▶ _DIE AUFGABE_:
Gib den folgenden Textabschnitt über die verborgenen Ersparnisse der Kammmachergesellen vollständig und unverändert wieder.

▶ _GEGEBENER TEXTABSCHNITT_:
____

Zwei Kammmacher verstecken ihre Dinge – ihr Vermögen, um sie vor anderen Gesellen zu verheimlichen und sich später ein Geschäft zu kaufen und Meister zu werden. Jobst hielt sein verdientes und gespartes Geld – „seinen heimlichen Schatz […] unter einer Fliese seines Kammerbodens vergraben“11. Als später der zweite Geselle Fridolin ankommt, durchsucht Jobst sein Versteck:

Er entdeckte aber nichts weiter als fast die gleichen Siebensächelchen, die er selbst besaß, bis auf die hölzerne Nadelbüchse, welche aber hier einen Fisch vorstellte, während Jobst scherzhafterweise ein kleines Wickelkindchen besaß, und statt einer zerrissenen französischen Sprachlehre für das Volk, welche Jobst bisweilen durchblätterte, war bei dem Bayer ein gut gebundenes Büchlein zu finden, betitelt »Die kalte und warme Küpe, ein unentbehrliches Handbuch für Blaufärber.«12

Auch Fridolin verwahrte unter einer Fliese seinen „Schatz in ein altes halbes Schnupftuch und mit Zwirn umwickelt“13, welcher „in einem zugebundenen Socken steckte.“14 Der dritte Geselle, der noch keine Ersparnisse hatte, entscheidet sich zu verlieben und um die Hand von Züs Bünzlin zu werben.

____

▶ _Datensätze_:
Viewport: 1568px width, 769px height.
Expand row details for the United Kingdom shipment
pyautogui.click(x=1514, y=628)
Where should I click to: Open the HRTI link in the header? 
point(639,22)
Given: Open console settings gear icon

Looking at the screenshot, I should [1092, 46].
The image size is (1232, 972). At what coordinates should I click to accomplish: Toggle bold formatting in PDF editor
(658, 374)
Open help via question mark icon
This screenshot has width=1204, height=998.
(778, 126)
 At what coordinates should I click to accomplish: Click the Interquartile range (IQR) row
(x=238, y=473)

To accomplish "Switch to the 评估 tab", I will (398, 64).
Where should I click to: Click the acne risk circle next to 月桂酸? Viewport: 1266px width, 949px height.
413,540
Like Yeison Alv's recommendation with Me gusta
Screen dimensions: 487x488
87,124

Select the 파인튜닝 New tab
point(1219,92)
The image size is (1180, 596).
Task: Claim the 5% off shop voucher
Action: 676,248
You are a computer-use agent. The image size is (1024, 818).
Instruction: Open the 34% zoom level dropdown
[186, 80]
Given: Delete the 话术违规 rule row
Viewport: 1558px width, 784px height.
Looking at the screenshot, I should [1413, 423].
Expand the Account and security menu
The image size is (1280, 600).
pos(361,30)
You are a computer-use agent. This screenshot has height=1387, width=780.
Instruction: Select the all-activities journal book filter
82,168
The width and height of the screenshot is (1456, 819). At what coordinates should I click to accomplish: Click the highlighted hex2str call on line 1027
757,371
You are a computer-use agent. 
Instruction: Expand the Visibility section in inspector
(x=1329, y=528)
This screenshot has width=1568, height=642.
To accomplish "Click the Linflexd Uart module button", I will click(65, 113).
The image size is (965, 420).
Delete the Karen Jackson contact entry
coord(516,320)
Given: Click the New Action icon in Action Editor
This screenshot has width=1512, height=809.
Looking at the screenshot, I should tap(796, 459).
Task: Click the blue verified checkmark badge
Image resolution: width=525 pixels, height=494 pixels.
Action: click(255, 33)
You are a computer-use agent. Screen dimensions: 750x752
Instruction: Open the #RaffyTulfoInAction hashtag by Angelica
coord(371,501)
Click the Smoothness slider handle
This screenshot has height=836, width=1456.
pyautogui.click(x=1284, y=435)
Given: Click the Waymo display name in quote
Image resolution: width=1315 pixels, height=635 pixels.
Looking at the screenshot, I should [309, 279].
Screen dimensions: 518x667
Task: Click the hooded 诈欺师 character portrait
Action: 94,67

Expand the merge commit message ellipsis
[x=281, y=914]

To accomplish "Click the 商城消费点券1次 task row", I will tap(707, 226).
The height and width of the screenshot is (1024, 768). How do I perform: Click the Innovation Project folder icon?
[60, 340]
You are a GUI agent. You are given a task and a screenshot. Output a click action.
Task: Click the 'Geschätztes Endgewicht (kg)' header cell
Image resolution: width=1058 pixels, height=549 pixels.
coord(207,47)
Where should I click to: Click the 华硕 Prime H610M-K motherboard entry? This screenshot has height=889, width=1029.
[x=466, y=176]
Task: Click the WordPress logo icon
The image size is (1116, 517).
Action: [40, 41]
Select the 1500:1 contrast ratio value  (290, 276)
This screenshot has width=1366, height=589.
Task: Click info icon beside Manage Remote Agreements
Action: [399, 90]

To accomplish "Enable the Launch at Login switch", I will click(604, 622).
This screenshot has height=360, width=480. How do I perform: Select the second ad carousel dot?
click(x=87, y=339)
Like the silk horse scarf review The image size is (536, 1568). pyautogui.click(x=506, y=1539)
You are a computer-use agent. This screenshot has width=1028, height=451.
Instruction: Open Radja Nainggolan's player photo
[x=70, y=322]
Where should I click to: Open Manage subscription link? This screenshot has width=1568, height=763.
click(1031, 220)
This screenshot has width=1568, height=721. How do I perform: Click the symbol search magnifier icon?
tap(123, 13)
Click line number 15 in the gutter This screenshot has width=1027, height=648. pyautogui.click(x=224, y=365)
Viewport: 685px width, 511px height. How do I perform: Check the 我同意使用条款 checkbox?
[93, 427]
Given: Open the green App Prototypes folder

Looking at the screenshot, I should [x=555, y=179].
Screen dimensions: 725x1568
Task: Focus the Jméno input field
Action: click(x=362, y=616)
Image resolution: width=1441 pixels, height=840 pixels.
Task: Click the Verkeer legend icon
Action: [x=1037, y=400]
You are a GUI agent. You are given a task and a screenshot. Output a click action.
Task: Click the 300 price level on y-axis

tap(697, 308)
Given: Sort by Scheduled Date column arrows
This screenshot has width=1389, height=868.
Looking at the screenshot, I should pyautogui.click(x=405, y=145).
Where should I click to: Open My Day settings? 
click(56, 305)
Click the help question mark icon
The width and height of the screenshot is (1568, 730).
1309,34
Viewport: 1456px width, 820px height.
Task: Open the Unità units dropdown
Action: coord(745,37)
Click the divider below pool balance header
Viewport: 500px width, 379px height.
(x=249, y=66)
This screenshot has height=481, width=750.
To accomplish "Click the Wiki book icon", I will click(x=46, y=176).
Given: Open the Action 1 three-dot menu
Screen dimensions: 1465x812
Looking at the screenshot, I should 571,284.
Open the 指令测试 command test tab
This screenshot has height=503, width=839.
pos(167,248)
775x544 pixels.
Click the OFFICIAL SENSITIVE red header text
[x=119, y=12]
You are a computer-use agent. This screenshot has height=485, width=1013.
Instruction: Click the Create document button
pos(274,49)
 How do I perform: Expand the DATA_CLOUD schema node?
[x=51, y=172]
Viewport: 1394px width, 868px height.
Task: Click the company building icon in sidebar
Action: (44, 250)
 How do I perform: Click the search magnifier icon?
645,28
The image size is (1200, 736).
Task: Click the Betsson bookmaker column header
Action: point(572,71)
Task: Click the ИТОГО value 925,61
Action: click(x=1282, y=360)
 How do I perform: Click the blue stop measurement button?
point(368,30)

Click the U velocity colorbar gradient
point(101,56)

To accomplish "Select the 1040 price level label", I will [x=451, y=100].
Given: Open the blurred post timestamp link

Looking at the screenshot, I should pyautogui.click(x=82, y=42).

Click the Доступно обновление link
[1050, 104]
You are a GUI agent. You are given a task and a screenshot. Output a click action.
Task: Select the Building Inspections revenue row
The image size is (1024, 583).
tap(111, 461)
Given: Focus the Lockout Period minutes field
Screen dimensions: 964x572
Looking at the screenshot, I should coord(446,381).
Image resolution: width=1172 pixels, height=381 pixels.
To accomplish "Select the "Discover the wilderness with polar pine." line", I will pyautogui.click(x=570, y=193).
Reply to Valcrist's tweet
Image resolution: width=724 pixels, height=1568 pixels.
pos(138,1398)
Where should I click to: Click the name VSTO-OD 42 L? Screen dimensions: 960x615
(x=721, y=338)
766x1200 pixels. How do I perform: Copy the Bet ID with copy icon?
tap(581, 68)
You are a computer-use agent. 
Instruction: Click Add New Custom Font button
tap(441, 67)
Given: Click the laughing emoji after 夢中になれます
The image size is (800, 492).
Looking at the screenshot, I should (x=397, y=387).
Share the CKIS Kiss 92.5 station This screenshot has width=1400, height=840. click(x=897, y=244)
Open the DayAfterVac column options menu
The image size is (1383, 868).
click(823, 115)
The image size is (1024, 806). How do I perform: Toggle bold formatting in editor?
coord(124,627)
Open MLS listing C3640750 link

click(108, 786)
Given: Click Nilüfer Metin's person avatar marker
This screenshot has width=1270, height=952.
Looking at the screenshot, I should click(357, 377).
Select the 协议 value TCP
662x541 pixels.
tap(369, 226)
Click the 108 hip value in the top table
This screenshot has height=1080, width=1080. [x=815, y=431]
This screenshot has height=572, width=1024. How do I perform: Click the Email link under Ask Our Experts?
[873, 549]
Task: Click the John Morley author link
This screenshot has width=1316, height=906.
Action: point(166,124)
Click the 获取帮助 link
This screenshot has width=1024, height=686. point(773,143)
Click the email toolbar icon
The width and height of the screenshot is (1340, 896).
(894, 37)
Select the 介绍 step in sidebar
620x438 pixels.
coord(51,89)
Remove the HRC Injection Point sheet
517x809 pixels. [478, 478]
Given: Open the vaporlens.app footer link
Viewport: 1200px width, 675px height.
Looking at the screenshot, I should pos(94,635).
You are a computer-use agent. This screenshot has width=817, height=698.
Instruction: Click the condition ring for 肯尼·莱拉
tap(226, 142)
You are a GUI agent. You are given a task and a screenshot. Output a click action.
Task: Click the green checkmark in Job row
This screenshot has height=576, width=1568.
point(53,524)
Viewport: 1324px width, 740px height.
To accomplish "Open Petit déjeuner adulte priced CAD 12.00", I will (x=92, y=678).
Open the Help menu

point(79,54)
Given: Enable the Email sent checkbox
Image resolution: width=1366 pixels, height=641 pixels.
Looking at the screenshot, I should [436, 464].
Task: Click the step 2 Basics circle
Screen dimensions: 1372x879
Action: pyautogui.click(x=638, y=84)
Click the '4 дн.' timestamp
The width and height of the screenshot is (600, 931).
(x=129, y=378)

____

▶ _VOLLSTÄNDIGE AUSGABE_:
Zwei Kammmacher verstecken ihre Dinge – ihr Vermögen, um sie vor anderen Gesellen zu verheimlichen und sich später ein Geschäft zu kaufen und Meister zu werden. Jobst hielt sein verdientes und gespartes Geld – „seinen heimlichen Schatz […] unter einer Fliese seines Kammerbodens vergraben“11. Als später der zweite Geselle Fridolin ankommt, durchsucht Jobst sein Versteck:

Er entdeckte aber nichts weiter als fast die gleichen Siebensächelchen, die er selbst besaß, bis auf die hölzerne Nadelbüchse, welche aber hier einen Fisch vorstellte, während Jobst scherzhafterweise ein kleines Wickelkindchen besaß, und statt einer zerrissenen französischen Sprachlehre für das Volk, welche Jobst bisweilen durchblätterte, war bei dem Bayer ein gut gebundenes Büchlein zu finden, betitelt »Die kalte und warme Küpe, ein unentbehrliches Handbuch für Blaufärber.«12

Auch Fridolin verwahrte unter einer Fliese seinen „Schatz in ein altes halbes Schnupftuch und mit Zwirn umwickelt“13, welcher „in einem zugebundenen Socken steckte.“14 Der dritte Geselle, der noch keine Ersparnisse hatte, entscheidet sich zu verlieben und um die Hand von Züs Bünzlin zu werben.